Engibalde s’enfonça dans les sombres forêts au sud-ouest de Remiremont et se fixa en un bois, sur une côte, appelée maintenant le Ban-Nord, située à égale distance de la gorge du Villerin et de celle d’Hérival. Ce lieu montre encore les ruines connues sous le nom de « Vieilles Abbayes ». L’abbesse Gisèle II, qui avait pour Engibalde une grande vénération, l’encouragea dans son dessein, le favorisa de ses bienfaits et, d’une main libérale, lui transporta, du consentement de son Chapitre, en toute propriété, l’alleu d’Hérival et ses dépendances. Ce lieu se nommait alors Asprevaux, Aspera vallis et, en effet, dit dom Calmet, c’est une solitude affreuse, très âpre, très resserrée, très stérile. Et ailleurs, il ajoute, c’est un vallon extraordinairement stérile et solitaire, situé à une lieue, au midi de Remiremont. On lui donna depuis le nom de Hirevaux, Hièrevaux, aujourd’hui Hérival.
La gorge d’Hérival, environnée d’épaisses forêts de sapins des Vosges, est limitée à l’est par la côte du Ban Nord, à l’ouest par le Peutet, au nord par la Croisette et débouche au midi, par l’étroite et longue coupure de la Vallée des Roches, sur Faymont-Val-d’Ajol.
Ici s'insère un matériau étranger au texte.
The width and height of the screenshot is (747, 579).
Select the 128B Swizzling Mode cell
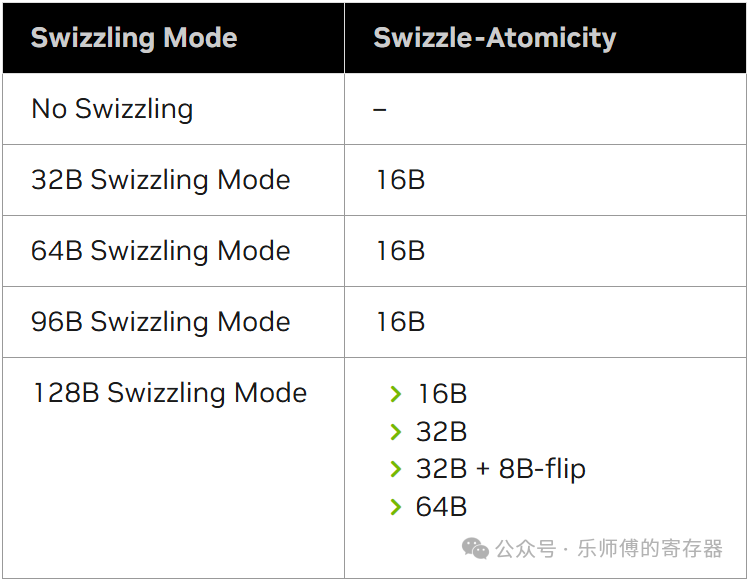(169, 393)
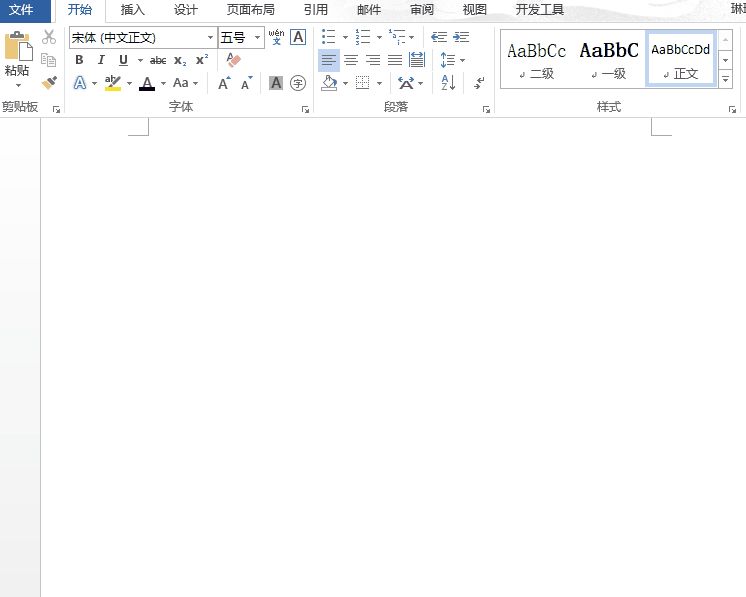
Task: Apply the yellow text highlight color
Action: pos(112,83)
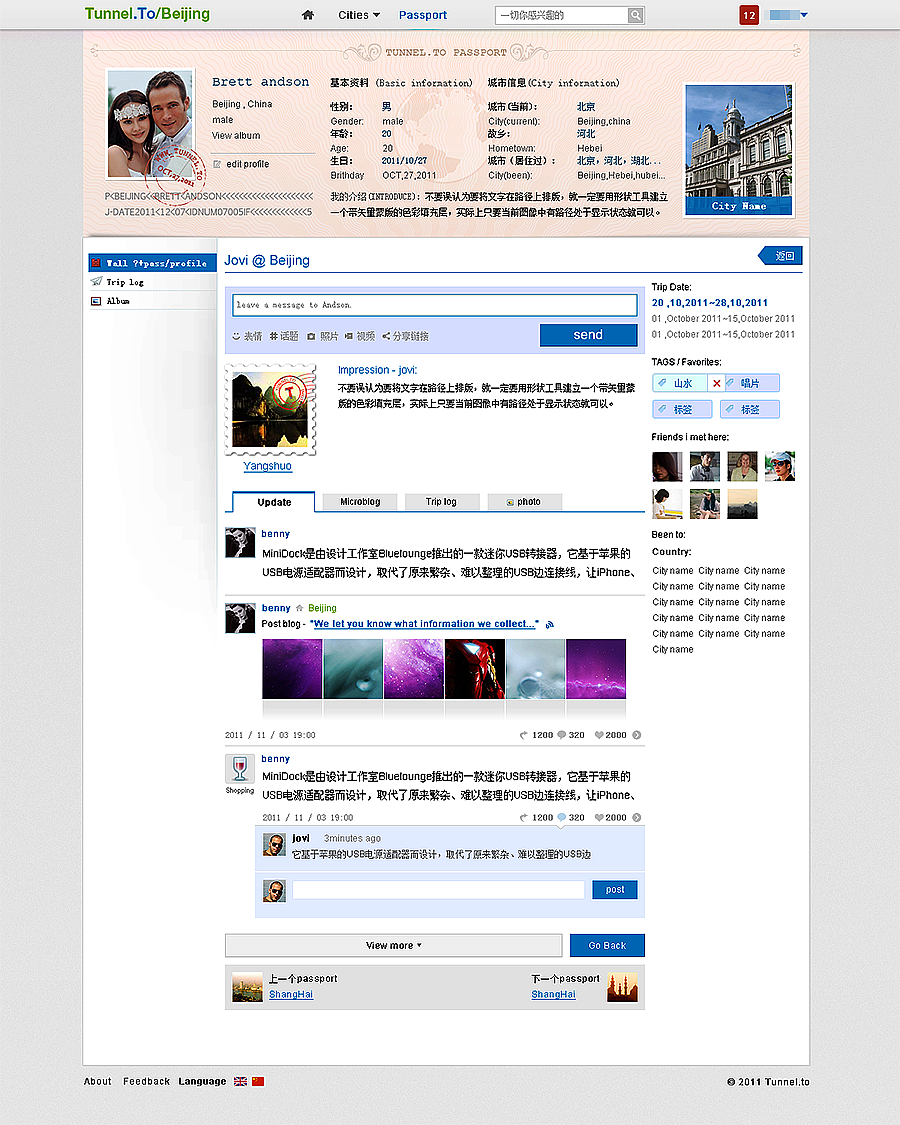Open the emoji 表情 picker icon
This screenshot has width=900, height=1125.
click(237, 336)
Dans les commencements, Engibalde, qui avait entrainé à sa suite son frère Wichard et quelques compagnons, ne suivait aucune règle spéciale. Tous vivaient solitairement dans des cellules, ou plutôt des cabanes, séparées les unes des autres. Cependant, Wichard lui demanda de construire un oratoire où lui et ses solitaires pussent, de temps à autre, recevoir les sacrements et entendre la messe. Mais, raconte dom Calmet inspiré ici par l’ancienne règle d’Hérival, Engibalde faillit tout perdre et ruiner son édifice spirituel, par la singularité de ses pratiques et de ses sentiments. Il ne voulait ni oratoire, ni église, ni autel, ni office, ni chant des psaumes, ni même communion eucharistique. Il suffisait à des solitaires, disait-il, de servir Dieu en esprit, de le prier mentalement et de recevoir spirituellement la sainte communion.
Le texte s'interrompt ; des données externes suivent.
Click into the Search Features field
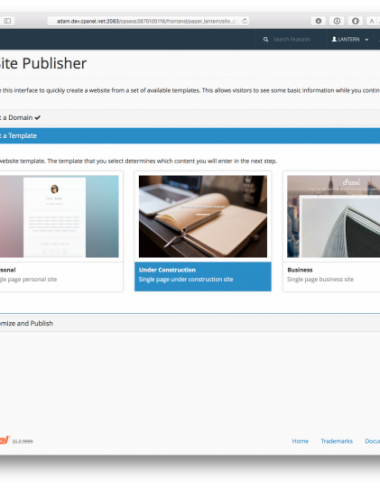 pyautogui.click(x=292, y=39)
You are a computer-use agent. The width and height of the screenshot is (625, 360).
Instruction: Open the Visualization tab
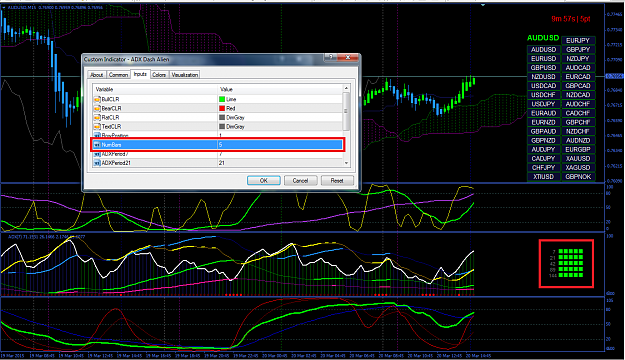[x=185, y=75]
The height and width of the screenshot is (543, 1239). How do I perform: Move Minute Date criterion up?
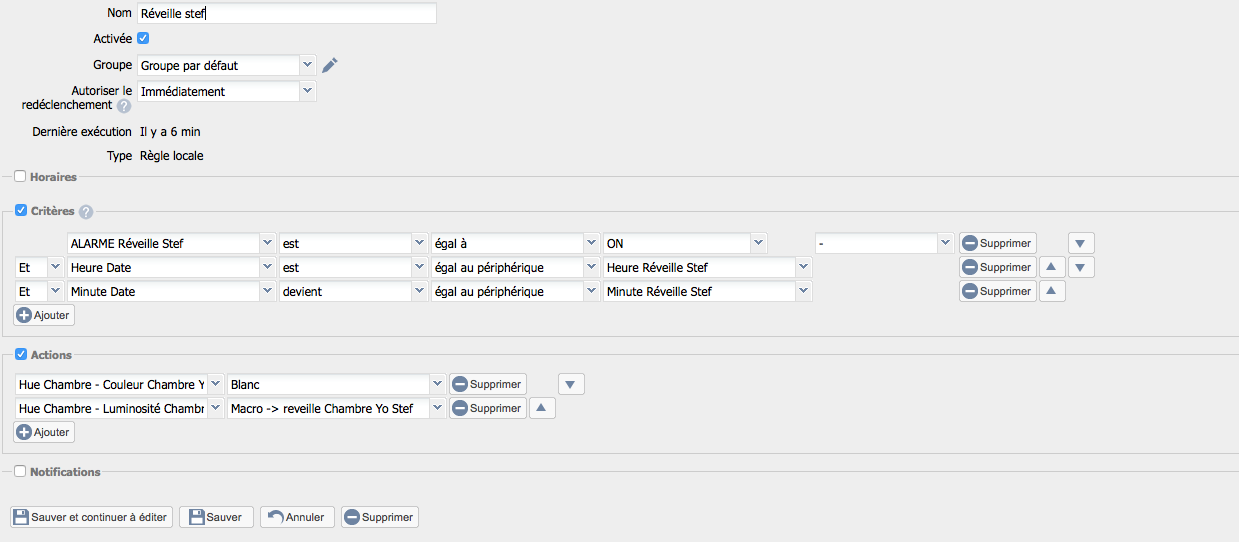coord(1052,291)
Pibon, évêque de Toul, le reprit plusieurs fois de ses erreurs, mais rien n’était capable de l’ébranler et de lui faire changer de sentiments. Cette âme, dit Guinot, était trempée pour l’hérésie, si enfin l’humilité et l’obéissance n’eussent mis un frein au fougueux mysticisme de son imagination morose. En effet, Engibalde devançait de six cents ans les rêveries quiétistes du XVIIe siècle et, dans son intransigeante austérité, préludait au rigorisme farouche des plus terribles jansénistes. Pourtant Dieu toucha le cœur de l’ermite obstiné. Riquin de Commercy, qui, en 1107, avait succédé à Pibon, parvint, non sans peine, après une foule de monitions, à vaincre l’opiniâtreté d’Engibalde. Celui-ci alla enfin à Remiremont, y communia et y mourut.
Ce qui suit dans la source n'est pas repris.